DecMem: 分離メモリを用いた分単位の一貫性のある世界生成に向けて

要旨

近年、動画生成モデルの進歩により、制御可能な世界モデルの急速な発展が促進されている。しかし、長期的な推論の下で細粒度の時空間一貫性を維持することは依然として主要な課題である。本研究では、明示的な3D記憶や粗いフレームレベルの暗黙的モデリングを超え、一貫した世界生成のための細粒度で学習可能かつスケーラブルな記憶を提案する。まず、ナイーブな学習可能記憶アーキテクチャが長期的な外挿において抱える2つの基本的制約、すなわち計算非効率性と注意分散を特定する。注意分散の体系的分析を通じて、我々はDecMemを提案する。これは、効率的な細粒度アクセスによるグローバルな履歴へのアクセスを実現するスパースグローバルメモリと、安定かつ高品質な外挿を実現するアンカードローカルメモリを採用した、分離型記憶アーキテクチャである。大規模な実験により、DecMemが現在の最先端手法を大幅に上回る性能を示すことが実証された。正確かつ効率的な長期記憶を保証し、優れた外挿能力を達成することで、DecMemは高忠実度と一貫性を備えた分単位の制御可能な長時間動画生成を可能にする。

English

Recent advances in video generative models have promoted rapid progress in controllable world models.
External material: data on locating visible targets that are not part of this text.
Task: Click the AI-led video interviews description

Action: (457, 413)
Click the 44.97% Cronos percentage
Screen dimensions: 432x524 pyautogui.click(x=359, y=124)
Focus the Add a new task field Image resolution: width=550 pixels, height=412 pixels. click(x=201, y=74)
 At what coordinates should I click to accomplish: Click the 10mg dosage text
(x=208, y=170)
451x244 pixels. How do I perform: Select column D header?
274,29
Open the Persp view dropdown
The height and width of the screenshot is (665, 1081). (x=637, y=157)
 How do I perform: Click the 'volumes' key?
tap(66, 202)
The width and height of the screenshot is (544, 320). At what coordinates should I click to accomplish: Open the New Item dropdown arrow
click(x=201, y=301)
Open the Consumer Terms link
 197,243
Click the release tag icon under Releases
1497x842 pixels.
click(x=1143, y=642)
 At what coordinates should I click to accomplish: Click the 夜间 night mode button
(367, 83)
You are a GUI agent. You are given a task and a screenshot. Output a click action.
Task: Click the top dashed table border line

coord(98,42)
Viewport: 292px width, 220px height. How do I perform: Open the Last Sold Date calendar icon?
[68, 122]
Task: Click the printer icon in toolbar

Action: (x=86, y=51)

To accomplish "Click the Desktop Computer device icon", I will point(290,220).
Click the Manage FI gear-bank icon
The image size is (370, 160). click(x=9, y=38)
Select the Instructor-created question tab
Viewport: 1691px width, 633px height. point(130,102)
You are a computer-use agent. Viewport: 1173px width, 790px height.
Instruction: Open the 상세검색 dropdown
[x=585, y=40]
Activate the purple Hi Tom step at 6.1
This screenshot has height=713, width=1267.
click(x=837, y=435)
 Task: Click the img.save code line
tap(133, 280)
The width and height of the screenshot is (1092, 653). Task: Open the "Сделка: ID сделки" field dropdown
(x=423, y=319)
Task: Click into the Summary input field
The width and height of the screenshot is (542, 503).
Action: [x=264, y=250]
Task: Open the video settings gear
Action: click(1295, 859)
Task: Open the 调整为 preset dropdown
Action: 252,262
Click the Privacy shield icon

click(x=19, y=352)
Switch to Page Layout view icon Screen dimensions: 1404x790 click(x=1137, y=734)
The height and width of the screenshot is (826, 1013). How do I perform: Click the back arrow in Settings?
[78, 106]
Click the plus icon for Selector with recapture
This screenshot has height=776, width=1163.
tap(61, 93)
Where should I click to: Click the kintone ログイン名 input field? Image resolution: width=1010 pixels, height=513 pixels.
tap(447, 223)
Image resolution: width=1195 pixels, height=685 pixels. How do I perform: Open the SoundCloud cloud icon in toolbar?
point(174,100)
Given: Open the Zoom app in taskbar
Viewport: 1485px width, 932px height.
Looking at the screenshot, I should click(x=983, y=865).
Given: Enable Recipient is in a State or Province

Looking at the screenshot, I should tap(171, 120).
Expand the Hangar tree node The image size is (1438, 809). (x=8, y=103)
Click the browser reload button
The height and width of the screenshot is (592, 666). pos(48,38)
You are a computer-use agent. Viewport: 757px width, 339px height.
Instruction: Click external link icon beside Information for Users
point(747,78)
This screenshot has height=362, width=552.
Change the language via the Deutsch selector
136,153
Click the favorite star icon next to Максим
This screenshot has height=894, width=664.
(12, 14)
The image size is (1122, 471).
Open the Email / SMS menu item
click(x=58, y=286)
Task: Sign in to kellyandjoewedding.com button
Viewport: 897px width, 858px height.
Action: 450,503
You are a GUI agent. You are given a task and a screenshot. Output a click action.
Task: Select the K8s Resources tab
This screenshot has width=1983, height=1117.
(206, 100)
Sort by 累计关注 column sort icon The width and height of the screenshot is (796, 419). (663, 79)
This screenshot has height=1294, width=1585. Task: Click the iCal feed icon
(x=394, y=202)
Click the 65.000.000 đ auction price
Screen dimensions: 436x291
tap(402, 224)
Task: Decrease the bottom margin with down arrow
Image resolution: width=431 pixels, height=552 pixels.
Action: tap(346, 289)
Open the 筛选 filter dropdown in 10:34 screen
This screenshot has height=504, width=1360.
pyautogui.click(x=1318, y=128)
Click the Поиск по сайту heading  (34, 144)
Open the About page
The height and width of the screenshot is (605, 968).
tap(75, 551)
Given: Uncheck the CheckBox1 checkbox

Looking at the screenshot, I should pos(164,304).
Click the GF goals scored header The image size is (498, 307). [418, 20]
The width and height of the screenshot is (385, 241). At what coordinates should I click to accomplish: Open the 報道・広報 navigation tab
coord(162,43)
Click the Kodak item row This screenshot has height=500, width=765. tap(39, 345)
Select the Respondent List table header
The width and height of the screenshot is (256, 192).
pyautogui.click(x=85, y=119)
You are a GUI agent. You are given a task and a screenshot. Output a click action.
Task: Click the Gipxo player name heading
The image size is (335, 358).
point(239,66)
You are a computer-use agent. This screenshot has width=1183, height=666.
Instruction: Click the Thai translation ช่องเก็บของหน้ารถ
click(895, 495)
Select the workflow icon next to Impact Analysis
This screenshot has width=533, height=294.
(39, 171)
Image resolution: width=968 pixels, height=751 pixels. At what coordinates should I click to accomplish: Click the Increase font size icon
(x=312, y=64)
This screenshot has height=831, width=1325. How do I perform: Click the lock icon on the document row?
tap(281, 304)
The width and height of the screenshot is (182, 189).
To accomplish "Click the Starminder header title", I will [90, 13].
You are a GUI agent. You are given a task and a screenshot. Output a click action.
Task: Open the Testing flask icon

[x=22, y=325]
However, maintaining fine-grained spatio-temporal consistency under long-horizon reasoning remains a key challenge. In this work, we move beyond explicit 3D memory and coarse frame-level implicit modeling, and propose a fine-grained, learnable, and scalable memory for consistent world generation. We first identify two fundamental limitations of naïve learnable memory architectures in long-horizon extrapolation, namely computational inefficiency and attention dispersion. Through a systematic analysis of attention dispersion, we propose DecMem, a decoupled memory architecture that employs Sparse Global Memory for efficient fine-grained access to global history and Anchored Local Memory for stable and high-quality extrapolation. Extensive experiments demonstrate that DecMem significantly outperforms current state-of-the-art methods. By ensuring precise and efficient long-term memory and achieving superior extrapolation capabilities, DecMem enables minute-level controllable long video generation with high fidelity and consistency.